When facing a frightening new cancer diagnosis, some people ask their doctors, “What would you do if you were me?” Here, our Curious Dr. George asks kidney cancer expert David J. Einstein, MD, how he would handle his own hypothetical case of kidney cancer. Dr. Einstein is Assistant Professor of Medicine in the Genitourinary Oncology Program at Harvard Medical School’s Beth Israel Deaconess Medical Center.

Curious Dr. George: Please consider this hypothetical scenario—you are an active clinical oncologist in general good health. But lately you have been feeling a little more tired than usual and have lost a bit of weight without dieting, so you decide to visit your primary care physician for a checkup. On physical examination, you are within normal limits, but a routine urinalysis demonstrates microscopic hematuria. A CT scan finds a rounded, 7-cm mass in the upper pole of your left kidney. On chest x-ray, one 2-cm rounded mass is found in the lower lobe of your right lung, and another similar mass is seen in the upper lobe of your left lung. How would you proceed?

David J. Einstein, MD: Before I dive into any of the oncology specifics, I would first acknowledge that this is a very difficult experience and that the most anxiety-provoking time of all is between hearing the diagnosis and learning of a treatment plan. I would definitely want to make sure that I have adequate social supports in place, understand my disability insurance and leave policies, and have access to a dedicated palliative care team to support me physically and emotionally as I embark on cancer-directed treatment.
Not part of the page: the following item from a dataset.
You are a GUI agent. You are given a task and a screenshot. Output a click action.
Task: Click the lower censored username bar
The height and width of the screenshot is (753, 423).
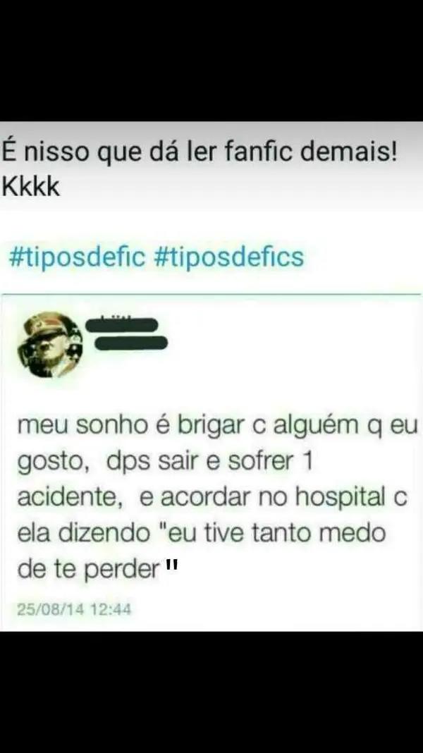130,343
The scenario outlined here is one of presumed metastatic disease, albeit without widespread metastases. We would first confirm that the pulmonary nodules are in fact metastatic kidney cancer with a biopsy, if feasible. We would then have a multidisciplinary evaluation. Assuming the pulmonary nodules are involved, I would think of this as “oligometastatic,” meaning a gray zone in between widely metastatic and localized.

I would start by assessing symptoms. In this case, it sounds like I have been feeling somewhat unwell, so I do need to start treatment. There are some situations in which we encounter de novo or recurrent metastatic kidney cancers that are asymptomatic and low-volume, and can sometimes be safely watched with close surveillance. We also do a clinical risk stratification. This is mostly for prognostic purposes, although there are some subtle distinctions regarding which systemic therapies are approved for which risk groups.
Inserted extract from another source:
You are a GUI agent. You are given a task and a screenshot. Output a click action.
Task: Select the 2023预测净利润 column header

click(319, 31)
Then, I would be faced with the decision between systemic therapy first versus some combination of local and systemic therapy. In a situation of more widely metastatic disease, I would certainly opt for systemic therapy first, with some question of coming back to surgery later on, depending on my response and how much disease was within the kidney versus elsewhere.

In this situation, however, it may be reasonable to be aggressive with local therapies, assuming I am in good health. I would consider nephrectomy—removal of the kidney entirely—and some form of local therapy to the lung nodules, either surgery or radiation. By using all of these local therapies, we would be trying to render me disease-free, at least macroscopically. However, I would be concerned that microscopically, there could be some leftover cancer cells that could cause later recurrences. Therefore, I would consider receiving “adjuvant” immunotherapy with the goal of decreasing my risk of recurrence.

We have been using immunotherapies, especially immune checkpoint inhibitors, in metastatic kidney cancer for years. More recently, a study showed benefit for using one year of an immune checkpoint inhibitor, pembrolizumab, after surgery for patients with high-risk localized or oligometastatic kidney cancer, resulting in FDA approval. I would be receiving infusions of this every 3-6 weeks, depending on the dose, and monitoring closely for signs of excess immune activation against my own body, creating essentially an autoimmune condition. The fundamental goal here would be long-term remission, trying to be free of both cancer and treatment, for as long as possible.